Highway law arrives, but for how long?

SINCE the beginning of the year, the government has had a new tool to expropriate the land needed to complete the cross-country highway that Prime Minister Robert Fico promised to finish by 2010. Though Ivan Gašparovič pleased the government by signing the bill into law, the opposition is still determined to halt the controversial package of one-time special measures.

SINCE the beginning of the year, the government has had a new tool to expropriate the land needed to complete the cross-country highway that Prime Minister Robert Fico promised to finish by 2010. Though Ivan Gašparovič pleased the government by signing the bill into law, the opposition is still determined to halt the controversial package of one-time special measures.

Under the new law, which parliament passed on December 11, the state does not need to have all the ownership rights to the land settled in order to receive a construction license.
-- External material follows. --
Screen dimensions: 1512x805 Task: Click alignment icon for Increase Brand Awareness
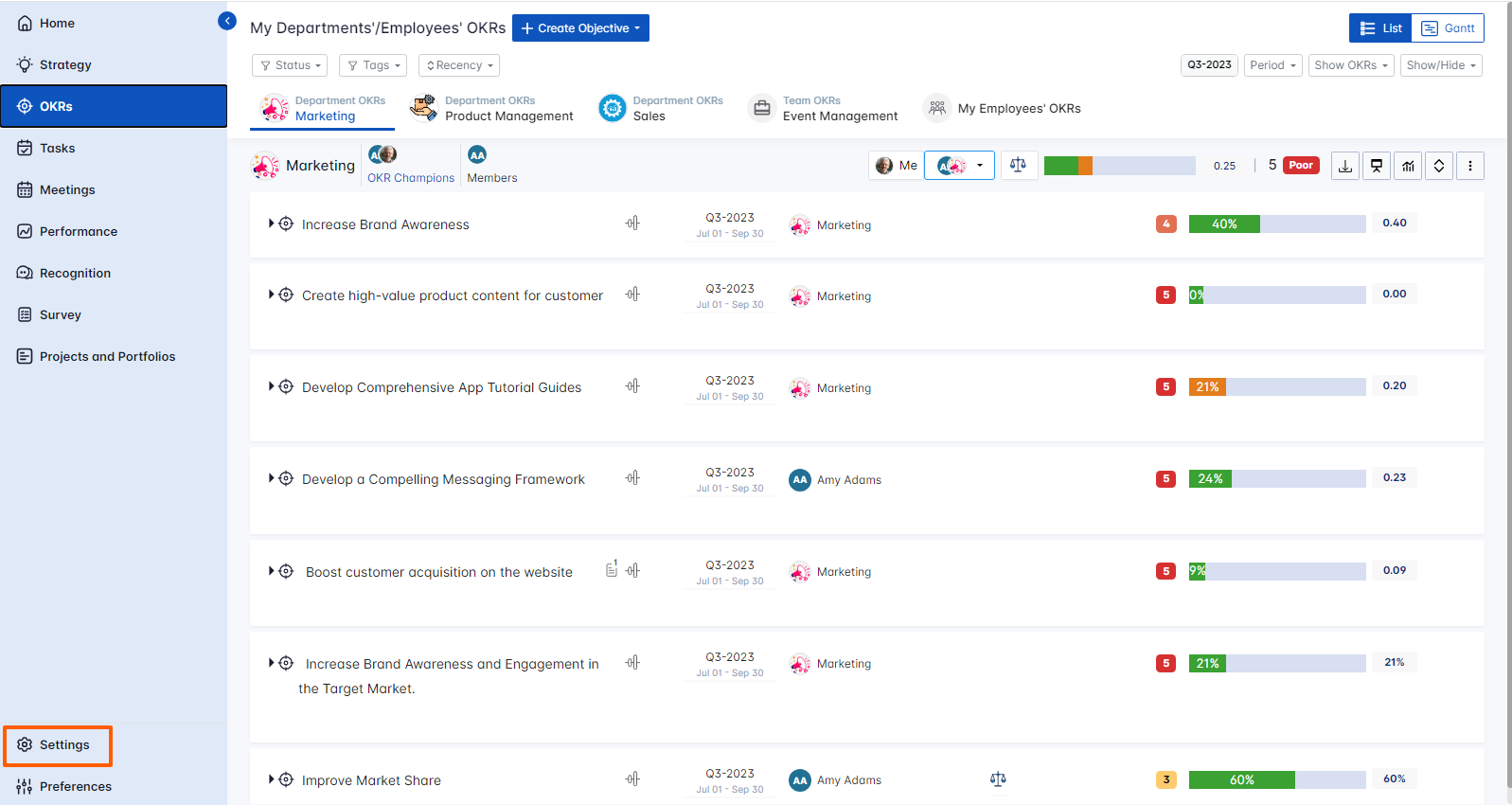[x=632, y=224]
It just needs to have these rights settled by the time the construction is finished and approved. The Transportation Ministry said that the legislation was needed so that “a billion” investments would not be stuck because of bargaining about the expropriation price.

But the measures included in the law have been described by critics as violating Slovaks’ constitutional right to property. Daniel Lipšic, former justice minister and deputy leader of the Christian Democratic Movement (KDH), told the Sme daily that by signing the law on December 30, the president – who has a law degree – proved that he is unqualified to practise law. Gašparovič rejected the criticism.

“I am a lawyer and I evaluate the laws,” he told the SITA newswire. “My profession is different from the professional background of other presidents.”

Deputy Prime Minister Dušan Čaplovič said he is confident that the law has been handled in a way that does not contradict the constitution. But political scientist Grigorij Mesežnikov said the Constitutional Court will most likely stop the law.

“I assume that the Constitutional Court will halt the legislation from coming into force, and it will hardly add to the president’s credibility among critical thinkers,” Mesežnikov told Sme.

Via Iuris of the Centre for Rights of Citizens has been critical of the law since its very inception. The centre’s Eva Kovačechová told The Slovak Spectator that the president’s signature has not changed the situation.

“The law is unconstitutional on its face, mainly in relation to ownership rights and the protection of these rights,” Kovačechová said. “In this aspect nothing has changed, and the president has signed it even though he himself had questioned its constitutionality.”

Kovačechová said that citizens who are faced with losing their property because of this legislation should turn to the court, which can halt the procedure if it rules the decision was made on the basis of an unconstitutional law.

The legislation was the third attempt to simplify and speed up the expropriation of the land that the highway is slated to cross. Transportation Minister Ľubomír Vážny said that some tougher measures had to be adopted in order to meet the deadline for wrapping up the highway between Bratislava and Košice by the end of this election term, the SITA newswire wrote.

The ministry also said that the legislation will only pertain to the owners of the land that is needed to complete specific highway sections: the D1 sections from Hričovské Podhradie to Ivachnová, Jánovce to Jablonov, and Fričovce to Svinia; the R1 from Nitra West to Hronský Beňadik; the I/18 from Žilina to the southeast bypass, and Strečno to Dubná Skala; and the I/68 from Prešov West to Prešov South.

The Slovak constitution allows expropriation and limiting ownership rights under specific conditions, including the provision of adequate compensation, Lipšic told The Slovak Spectator in an earlier interview. However, this compensation must be provided before the ownership right is limited and not after, when changes to the land cannot be reversed, he added.

“The legislation is the most serious intervention into ownership rights since 1989,” Lipšic said.

The only ruling coalition MP to abstain from the vote to pass the bill into law was Movement for a Democratic Slovakia (HZDS) MP and former deputy prime minister for legislation Katarína Tóthová. She agreed that the legislation goes against the country’s constitution, and said the government should have loosened its deadlines instead.

“I do not like solutions that are on the brink of violating the constitution,” Tóthová told the public service Slovak Television on December 11.

The Conservative Institute, the Initiative for Just Expropriation, the Civil Conservative Party and the Institute of Economic and Social Analysis also object to the law.

The state has also decided to build 151 kilometres of highways and dual carriageways using the public-private partnership (PPP) system. The Transportation Ministry announced the PPP tender for the first package of highway sections on November 17, inviting companies and consortiums to submit their bids by January 8.